An evaluation tool was administered to all group members during the first session; the counselor would read the questions and the women would answer the questions individually and privately. The mothers were asked to rate their life on scale of 0-10. where 0 is the worst life possible. They were later asked if they had other people to talk to about their problems, how much they accepted their child and how happy they were as parents (Hogwood et al., 2014).  This tool was asked again during the half way point and at the end of the duration of the group counseling. After three months, a follow-up group was organized, and the evaluation was repeated for a fourth time. By the end of the treatment, individuals rated the counseling groups as helpful, reported improvement in life satisfaction and increase in acceptance of being a parent to a child born out of rape (Hogwood et al., 2014). Unlike WHO recommendations that seem to emphasize individual counseling, FRSF alternatively encouraged group counseling with the aim of future disclosure on the part of the women. A key aspect of the group counseling is that it encouraged women to connect with other women in a similar situation as well as reduce their sense of social isolation. In contrast with this aspect of group counseling, individual counseling may not reduce feelings of social isolation as it is a private, individual act. Another key difference is a lack of extensive information required at intake; the women were only asked to rate their lives on a subjective scale. The reason for this would be they are most likely disclosing such information during their group counseling sessions. Similar to the testimony therapy, there is a feeling of collectiveness, however in this case, there is a lack of documentation.

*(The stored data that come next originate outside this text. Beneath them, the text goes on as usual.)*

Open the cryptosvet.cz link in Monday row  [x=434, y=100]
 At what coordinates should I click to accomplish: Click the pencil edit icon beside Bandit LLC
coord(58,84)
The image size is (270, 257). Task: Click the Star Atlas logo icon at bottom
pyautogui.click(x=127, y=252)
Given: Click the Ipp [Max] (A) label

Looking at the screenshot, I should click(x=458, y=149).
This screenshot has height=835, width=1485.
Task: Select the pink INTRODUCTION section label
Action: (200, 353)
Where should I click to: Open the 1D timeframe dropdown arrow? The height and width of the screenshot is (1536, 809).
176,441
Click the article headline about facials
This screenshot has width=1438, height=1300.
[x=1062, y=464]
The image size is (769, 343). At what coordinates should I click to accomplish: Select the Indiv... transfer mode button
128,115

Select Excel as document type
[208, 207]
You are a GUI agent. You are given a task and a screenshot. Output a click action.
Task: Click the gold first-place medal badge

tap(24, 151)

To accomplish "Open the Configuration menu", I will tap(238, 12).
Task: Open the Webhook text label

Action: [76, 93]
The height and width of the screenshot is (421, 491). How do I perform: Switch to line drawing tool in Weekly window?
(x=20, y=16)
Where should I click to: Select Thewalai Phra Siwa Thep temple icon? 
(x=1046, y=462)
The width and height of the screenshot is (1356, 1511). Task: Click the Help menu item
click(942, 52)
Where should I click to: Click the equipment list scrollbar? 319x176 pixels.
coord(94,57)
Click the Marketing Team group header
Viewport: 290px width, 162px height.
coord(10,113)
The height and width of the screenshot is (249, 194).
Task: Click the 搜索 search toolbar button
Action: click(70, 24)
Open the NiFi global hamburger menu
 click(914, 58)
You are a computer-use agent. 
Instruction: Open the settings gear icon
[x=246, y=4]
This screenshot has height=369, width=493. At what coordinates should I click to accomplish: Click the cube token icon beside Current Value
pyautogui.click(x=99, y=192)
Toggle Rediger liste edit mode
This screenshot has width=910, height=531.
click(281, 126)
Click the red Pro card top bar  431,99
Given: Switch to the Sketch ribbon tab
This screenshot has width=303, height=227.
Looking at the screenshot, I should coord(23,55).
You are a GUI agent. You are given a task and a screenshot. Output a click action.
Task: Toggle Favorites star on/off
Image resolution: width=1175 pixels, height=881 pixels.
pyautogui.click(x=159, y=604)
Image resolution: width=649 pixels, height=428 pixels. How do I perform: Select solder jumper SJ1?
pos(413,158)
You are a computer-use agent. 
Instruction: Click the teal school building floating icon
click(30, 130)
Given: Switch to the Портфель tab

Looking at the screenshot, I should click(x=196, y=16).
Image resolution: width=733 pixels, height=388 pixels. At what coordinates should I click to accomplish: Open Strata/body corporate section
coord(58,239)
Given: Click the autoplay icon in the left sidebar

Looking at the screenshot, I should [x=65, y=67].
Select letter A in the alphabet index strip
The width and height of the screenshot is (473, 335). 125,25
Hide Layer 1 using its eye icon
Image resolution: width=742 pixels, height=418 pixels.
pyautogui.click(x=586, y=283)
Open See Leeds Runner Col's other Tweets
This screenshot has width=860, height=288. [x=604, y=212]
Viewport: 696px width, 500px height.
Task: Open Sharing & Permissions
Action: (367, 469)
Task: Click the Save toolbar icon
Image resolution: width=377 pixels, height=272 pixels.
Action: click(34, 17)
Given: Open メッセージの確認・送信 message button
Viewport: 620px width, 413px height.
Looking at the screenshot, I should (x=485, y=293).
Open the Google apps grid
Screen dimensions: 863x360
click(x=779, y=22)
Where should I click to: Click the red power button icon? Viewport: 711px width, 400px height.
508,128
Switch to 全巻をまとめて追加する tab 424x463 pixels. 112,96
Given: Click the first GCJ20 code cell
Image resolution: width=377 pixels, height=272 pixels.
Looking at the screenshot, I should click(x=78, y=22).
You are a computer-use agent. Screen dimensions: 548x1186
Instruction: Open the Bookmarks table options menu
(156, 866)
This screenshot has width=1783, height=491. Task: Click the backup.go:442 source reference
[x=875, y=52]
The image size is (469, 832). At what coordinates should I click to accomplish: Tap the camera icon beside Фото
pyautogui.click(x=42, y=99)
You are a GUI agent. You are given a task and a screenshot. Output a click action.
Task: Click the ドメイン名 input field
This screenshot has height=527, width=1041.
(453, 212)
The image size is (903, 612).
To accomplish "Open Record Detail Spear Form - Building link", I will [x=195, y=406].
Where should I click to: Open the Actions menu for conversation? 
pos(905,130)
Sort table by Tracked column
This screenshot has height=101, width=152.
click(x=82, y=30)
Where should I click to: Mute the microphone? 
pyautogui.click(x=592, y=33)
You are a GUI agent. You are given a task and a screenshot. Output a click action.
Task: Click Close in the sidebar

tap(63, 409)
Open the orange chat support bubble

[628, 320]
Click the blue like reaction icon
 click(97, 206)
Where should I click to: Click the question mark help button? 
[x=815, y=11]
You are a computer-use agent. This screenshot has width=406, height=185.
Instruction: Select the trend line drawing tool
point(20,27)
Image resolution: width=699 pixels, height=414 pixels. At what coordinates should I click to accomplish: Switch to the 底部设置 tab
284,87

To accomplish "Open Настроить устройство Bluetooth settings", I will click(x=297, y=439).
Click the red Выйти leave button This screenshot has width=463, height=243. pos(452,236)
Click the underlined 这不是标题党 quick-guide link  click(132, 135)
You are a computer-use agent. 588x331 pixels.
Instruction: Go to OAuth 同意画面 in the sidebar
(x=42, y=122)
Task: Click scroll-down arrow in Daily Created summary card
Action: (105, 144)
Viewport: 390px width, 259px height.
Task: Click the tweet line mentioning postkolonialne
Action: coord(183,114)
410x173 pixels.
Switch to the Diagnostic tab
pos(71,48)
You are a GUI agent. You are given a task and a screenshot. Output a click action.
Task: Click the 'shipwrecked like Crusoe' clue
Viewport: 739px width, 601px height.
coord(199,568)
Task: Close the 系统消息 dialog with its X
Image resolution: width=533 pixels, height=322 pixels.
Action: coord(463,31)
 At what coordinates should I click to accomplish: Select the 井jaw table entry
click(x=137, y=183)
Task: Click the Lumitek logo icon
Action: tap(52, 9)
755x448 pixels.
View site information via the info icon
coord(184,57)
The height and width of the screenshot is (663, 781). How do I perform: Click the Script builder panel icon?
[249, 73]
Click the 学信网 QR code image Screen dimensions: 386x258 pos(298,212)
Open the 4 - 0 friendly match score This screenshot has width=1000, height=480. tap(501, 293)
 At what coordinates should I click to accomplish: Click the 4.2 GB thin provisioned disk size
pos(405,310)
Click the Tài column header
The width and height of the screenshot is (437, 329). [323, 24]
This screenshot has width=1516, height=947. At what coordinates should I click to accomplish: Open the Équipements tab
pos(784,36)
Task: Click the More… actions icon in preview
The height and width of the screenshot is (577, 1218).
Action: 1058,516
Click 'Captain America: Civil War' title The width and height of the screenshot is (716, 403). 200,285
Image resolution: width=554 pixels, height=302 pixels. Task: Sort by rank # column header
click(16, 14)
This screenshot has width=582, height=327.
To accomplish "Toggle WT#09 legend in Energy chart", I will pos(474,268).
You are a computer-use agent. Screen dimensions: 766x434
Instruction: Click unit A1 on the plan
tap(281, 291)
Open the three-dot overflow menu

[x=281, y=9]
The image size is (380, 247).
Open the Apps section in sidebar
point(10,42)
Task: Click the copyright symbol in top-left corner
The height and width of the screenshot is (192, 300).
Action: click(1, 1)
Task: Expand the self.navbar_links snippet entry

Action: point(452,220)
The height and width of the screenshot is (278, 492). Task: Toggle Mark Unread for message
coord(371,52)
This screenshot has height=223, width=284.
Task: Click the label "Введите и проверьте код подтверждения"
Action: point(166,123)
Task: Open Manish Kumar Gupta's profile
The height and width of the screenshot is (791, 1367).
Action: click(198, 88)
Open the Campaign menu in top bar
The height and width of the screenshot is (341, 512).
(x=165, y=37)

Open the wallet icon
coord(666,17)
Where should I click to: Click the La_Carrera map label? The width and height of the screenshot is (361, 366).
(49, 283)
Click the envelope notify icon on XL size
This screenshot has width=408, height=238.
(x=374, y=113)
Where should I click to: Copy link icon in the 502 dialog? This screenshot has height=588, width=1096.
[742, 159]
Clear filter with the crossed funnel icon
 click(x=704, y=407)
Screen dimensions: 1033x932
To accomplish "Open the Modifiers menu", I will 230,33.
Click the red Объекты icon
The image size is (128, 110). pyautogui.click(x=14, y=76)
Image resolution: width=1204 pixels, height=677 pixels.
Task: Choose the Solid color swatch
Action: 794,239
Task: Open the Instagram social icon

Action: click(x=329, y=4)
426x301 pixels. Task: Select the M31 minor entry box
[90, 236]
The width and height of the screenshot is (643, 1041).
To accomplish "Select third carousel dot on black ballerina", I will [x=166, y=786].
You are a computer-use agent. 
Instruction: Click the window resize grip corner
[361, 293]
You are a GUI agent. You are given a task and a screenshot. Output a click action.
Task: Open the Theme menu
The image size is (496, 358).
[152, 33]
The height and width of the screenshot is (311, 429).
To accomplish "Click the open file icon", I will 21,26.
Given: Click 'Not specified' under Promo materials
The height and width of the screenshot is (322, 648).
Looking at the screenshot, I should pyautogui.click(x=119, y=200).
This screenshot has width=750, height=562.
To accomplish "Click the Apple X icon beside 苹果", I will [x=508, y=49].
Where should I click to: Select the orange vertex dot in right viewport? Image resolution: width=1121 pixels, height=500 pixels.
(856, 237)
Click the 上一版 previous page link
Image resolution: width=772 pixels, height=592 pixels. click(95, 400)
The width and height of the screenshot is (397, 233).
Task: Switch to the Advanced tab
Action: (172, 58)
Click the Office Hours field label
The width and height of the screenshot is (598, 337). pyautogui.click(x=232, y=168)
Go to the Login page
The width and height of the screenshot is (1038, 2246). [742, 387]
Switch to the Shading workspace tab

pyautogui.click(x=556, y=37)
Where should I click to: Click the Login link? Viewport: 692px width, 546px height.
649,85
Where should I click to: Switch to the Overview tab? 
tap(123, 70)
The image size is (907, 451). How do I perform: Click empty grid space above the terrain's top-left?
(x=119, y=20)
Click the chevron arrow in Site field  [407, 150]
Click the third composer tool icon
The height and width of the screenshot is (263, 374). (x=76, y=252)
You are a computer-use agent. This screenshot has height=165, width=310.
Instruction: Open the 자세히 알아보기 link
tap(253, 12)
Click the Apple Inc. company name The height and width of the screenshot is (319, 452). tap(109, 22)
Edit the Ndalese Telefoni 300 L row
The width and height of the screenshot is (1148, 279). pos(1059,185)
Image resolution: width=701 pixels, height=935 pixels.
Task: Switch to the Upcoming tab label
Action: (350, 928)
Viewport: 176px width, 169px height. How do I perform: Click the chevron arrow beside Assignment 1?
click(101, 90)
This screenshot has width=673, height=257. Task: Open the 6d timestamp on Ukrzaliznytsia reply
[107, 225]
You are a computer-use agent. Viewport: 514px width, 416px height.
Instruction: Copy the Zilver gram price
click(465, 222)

While diagnosis of mental disorders is on the rise in conflict areas (and everywhere in general), the quality of care for such disorders are not necessarily consistent throughout conflict areas. The World Health Organization has established some recommendations in providing care to survivors of sexual violence such as care through listening and offering information in a one to one environment. There is also an emphasize on individual counseling (WHO, 2013). While such recommendations seem to be the basis for adequate care for survivors, the vagueness of such recommendations leaves much room for mistakes to occur during the process of care. As seen in Liberia, many counselors especially community-based counselors were not necessarily aware of what constitutes proper listening and identification of trauma.  Also, we’ve seen alternative ways of typical interventions such as cognitive behavioral therapy, in terms of therapy at home as well as new ways to witness such violence through testimony therapy. Mothers in Rwanda utilized group counseling to heal as well as reduce the feeling of social isolation. Through this paper, it is important to highlight that standardization of mental health may be adequate for determining mental health status but in terms of providing care, care comes in many different forms. Depending on the needs of the intended population, different forms of counseling and therapy may be more efficient.